Abstract:
Diagnostic errors are often caused by cognitive biases and sometimes by other cognitive errors,
which are driven by factors specific to clinicians, patients, diseases, and health care systems. An
experienced clinician diagnoses routine cases intuitively, effortlessly, and automatically through
non-analytic reasoning and uses deliberate, cognitively effortful analytic reasoning to diagnose
atypical or complicated clinical cases. However, diagnostic errors can never be completely
avoided. To minimize the frequency of diagnostic errors, it is advisable to rely on multiple sources
of information including the clinician’s personal experience, expert opinion, principals of statistics,
evidence-based data, and well-designed algorithms and guidelines, if available.
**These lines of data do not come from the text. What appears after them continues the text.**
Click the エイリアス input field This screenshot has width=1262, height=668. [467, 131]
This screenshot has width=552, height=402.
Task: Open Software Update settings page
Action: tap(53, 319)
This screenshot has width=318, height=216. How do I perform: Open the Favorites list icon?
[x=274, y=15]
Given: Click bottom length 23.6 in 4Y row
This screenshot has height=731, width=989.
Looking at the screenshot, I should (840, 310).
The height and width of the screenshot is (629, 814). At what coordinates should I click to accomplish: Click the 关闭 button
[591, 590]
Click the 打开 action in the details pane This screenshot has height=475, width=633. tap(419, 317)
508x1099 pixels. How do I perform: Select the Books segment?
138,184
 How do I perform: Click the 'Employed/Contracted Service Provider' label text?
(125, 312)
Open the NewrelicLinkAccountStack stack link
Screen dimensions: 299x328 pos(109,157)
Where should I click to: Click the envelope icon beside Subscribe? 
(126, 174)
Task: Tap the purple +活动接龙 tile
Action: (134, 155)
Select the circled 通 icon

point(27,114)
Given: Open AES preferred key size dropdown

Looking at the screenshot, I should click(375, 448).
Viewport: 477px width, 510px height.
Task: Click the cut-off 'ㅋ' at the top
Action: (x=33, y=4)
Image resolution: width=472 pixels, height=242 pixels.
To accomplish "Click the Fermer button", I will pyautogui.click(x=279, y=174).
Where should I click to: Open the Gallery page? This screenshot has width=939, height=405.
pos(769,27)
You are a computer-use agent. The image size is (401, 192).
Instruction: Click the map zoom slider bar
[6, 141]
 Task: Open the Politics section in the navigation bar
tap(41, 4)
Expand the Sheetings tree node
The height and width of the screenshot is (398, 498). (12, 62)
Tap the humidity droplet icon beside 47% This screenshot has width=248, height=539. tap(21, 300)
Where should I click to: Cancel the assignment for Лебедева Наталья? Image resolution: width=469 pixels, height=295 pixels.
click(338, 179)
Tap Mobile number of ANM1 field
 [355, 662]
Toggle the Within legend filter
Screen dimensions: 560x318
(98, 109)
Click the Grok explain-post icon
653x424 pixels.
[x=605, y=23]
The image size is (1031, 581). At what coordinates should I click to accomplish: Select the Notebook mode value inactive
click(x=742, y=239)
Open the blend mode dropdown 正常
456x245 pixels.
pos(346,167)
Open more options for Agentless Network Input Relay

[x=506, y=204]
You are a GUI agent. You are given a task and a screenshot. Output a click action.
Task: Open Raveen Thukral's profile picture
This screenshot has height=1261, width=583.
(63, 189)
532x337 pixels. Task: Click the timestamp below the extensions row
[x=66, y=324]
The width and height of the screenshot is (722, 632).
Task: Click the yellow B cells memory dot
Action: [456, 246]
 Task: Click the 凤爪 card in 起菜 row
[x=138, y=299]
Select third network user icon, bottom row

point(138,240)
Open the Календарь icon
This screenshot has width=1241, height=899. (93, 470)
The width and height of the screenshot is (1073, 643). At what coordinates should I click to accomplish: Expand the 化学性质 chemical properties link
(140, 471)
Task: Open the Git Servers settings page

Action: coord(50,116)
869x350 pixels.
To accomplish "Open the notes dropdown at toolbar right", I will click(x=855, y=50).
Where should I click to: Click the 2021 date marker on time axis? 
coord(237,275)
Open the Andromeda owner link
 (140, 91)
It is also important
to frequently engage in thoughtful, reflective, and metacognitive practices that can serve to
strengthen the clinician’s diagnostic skills, with a consequent reduction in the risk of diagnostic
error. The purpose of this narrative review was to highlight certain factors that influence the
genesis of diagnostic errors. Understanding the dynamic, adaptive, and complex interactions
among these factors may assist clinicians, managers of health care systems, and public health
policy makers in formulating strategies and guidelines aimed at reducing the incidence and prevalence
of the phenomenon of clinical diagnostic error, which poses a public health hazard.